>> start Selected text
This type of question is less likely to come up for players who are hitting for a good average or reaching base more often than widely predicted. Such are the 2014 cases of Carlos Ruiz, Kurt Suzuki, Ryan Hanigan and John Jaso, who are, depending on your mixed league’s settings, among the top 12 to 24 catchers in it.
Ruiz: .279/.390/.423, 1 HR, 8 RBI, 19 R, 2 SB in 123 PA
Suzuki: .300/.381/400, 1 HR, 24 RBI, 7 R, 0 SB in 119 PA
Hanigan: .267/.347/.422, 3 HR, 22 RBI, 7 R, 0 SB in 102 PA
Jaso: .288/.383/.463, 3 HR, 8 RBI, 11 R, 1 SB in 94 PA
As is wont to occur, bevies of counting figures have accompanied the high averages and/or OBPs of the four players. Good rates alone are unlikely to coax a fantasy owner to question her sanity, but surprising counting stats along with them can induce one to talk to himself, even in the presence of others.
For the record, I’m ignoring the logic-defying rates of Tyler Flowers, at least for now. I assume that most of you have done similarly.
The question becomes: Can you continue to get by with a little help from friends like these? You probably know not to ask this question in one-backstop mixed leagues. But in two-C leagues, the question is legitimate, because players like these aren’t the most exciting channels to victory, but they could continue to do enough for those who punted the position on draft day or have lost one of their catchers (fingers crossed, Matt Wieters owners).
There’s a seemingly simple explanation for the marks of Philadelphia Phillies’ catcher. Ruiz was suspended for the first 25 games of 2013 because he’d tested positive for Adderall, a banned stimulant, and didn’t have an exemption for it. He also dealt with a strained hammy, but mild injuries are nothing new for him. The resultant .268/.320/.368 line left him off the target lists of many.
This season, Ruiz has his exemption for the attention-deficit drug. He’s walked in 14.6% of his plate appearances, a rate that would be a personal best. He told local media last month that his primary focus (my pun intended) has been to work the count (an approach which has been lacking in Philly in recent years). Although power like that from his 16-homer (.215 ISO) 2012 may not be in store again, he’s certainly capable of maintaining a .400-plus SLG and finishing with an ISO of around .150. He’s also spent time in the top half of the lineup, and given the state of the Phils’ affairs, he should continue to appear there occasionally. That should help his case to contribute adequate cume stats. Ruiz looks like a fantasy win for much of 2014.
The performance of the Minnesota Twins’ deuce has been revelatory. Suzuki replaced Joe Mauer behind the dish, and he appears to have stolen some of the new first baseman’s stick mojo, too. Considering that Suzuki was expected to be nothing more than a veteran placeholder and tutor for Josmil Pinto and he hasn’t batted better than .242 since 2009, skepticism is warranted. But he’s walked at a career-high rate of 10.9% and has fanned at a career-low rate of 6.7%, each of which is more than 50% better than his lifetime rate in the respective category.
>> end Selected text
>> start Entries supplied
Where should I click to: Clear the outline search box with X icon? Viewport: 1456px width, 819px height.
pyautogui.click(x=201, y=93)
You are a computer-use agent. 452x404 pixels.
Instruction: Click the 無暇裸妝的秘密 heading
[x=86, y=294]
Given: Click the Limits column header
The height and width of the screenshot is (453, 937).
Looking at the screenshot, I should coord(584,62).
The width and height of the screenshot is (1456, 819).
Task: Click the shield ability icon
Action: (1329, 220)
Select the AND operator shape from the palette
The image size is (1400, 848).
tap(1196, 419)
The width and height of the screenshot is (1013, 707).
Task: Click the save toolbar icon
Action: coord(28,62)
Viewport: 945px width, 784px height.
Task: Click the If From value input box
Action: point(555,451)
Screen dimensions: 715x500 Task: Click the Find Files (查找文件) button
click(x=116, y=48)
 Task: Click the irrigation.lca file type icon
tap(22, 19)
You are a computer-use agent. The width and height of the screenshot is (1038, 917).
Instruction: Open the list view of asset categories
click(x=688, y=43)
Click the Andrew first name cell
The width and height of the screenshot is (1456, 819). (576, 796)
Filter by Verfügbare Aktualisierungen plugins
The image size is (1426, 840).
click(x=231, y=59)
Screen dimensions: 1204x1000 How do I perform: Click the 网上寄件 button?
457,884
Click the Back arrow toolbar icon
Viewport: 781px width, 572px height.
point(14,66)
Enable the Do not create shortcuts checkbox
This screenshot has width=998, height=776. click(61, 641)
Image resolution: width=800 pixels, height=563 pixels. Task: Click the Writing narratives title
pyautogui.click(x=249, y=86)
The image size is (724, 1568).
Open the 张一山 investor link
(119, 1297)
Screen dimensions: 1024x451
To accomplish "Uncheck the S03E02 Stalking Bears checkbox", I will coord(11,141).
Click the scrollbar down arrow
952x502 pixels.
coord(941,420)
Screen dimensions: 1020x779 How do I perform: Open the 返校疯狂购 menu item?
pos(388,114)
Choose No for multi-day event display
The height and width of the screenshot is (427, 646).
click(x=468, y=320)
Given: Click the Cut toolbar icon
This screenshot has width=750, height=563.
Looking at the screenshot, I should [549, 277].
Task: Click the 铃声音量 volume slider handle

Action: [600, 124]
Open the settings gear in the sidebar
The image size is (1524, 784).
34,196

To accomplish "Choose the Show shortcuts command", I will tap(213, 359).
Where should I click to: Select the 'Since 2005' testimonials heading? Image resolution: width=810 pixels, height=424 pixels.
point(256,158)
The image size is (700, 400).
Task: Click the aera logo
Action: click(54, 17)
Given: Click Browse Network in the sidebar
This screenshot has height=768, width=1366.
>> end Entries supplied
Required actions>
1) According to the fantasy catcher article, what share of his plate appearances has Ruiz walked in this season?
2) Please resume the fantasy catcher article after its final sentence and carry it on.

The responses>
1) 14.6%

2)
Suzuki has long worked on his ability to drive the ball to all fields. He’s had to do so. His 22.3% line-drive rate seems to support the kind of results he’s generated in 2014. That rate was near 30% in the season’s first month, however. His owners have derived much of his fantasy value from his RBI total, as have many surprising Twins so far, but their offense has already slowed, predictably. They may pick it back up, but Ron Gardenhire has already discussed a need to reduce his backstop’s workload as the season progresses. There’s a reason that Suzuki’s BABIP hasn’t finished above his career .270 mark in the last four years. A future shift out of the two-hole seems likely to accompany his regression. As suspected, he looks like an unreliable choice.
Like Ruiz has, the Tampa Bay Rays’ primary catcher rebounded from a poor 2013. Hanigan lived through a bit of a nightmare, actually, as he dealt with a strained oblique and a sprained wrist on his way to a .198/.306/.261 slash line in 260 plate appearances. Changes in Cincinnati all around made it easier for the Reds to part ways with him. Hanigan seems to be a perfect fit in Tampa Bay, however. He’s a plus defender who brings the pitch-framing ability of Jose Molina while wearing the tools of ignorance but who also has the capacity to be a positive with the stick, in large part because of his propensity to draw walks.
The relative shock has been his power production thus far. Hanigan homered twice in one game this season, it should be noted; on April 19, his dinger total from 2013 was already dust. His RBI and ISO paces are sure to diminish some, the former at least because he hits near the bottom of the lineup. That would seem especially likely if his average dips, which might follow from his 19.6 K% (career rate: 10.6%). His swinging-strike rate has jumped just as dramatically. But, as he’s discussed with local media members, he’d become accustomed to hitting in front of the pitcher, where he was less likely to see pitches to hit. There was little incentive for the long-time contact hitter to swing unnecessarily. He was content to take his base, or at least so it seemed.
Hanigan sounds as if he’s happier to have chances to swing the bat a little more often, as one might expect. His average on balls in play isn’t out of line with his lifetime rate, and he continues to drive the ball, as he has throughout his career. There’s also been a bump in fly-ball rate, suggesting that the 33-year-old is pushing toward the kind of power spike that many backstops do in their 30s. Perhaps there’s a slight tradeoff in average for a few more jacks. There seems to be no reason to think that he won’t continue to be of value to fantasy owners in deep mixed leagues.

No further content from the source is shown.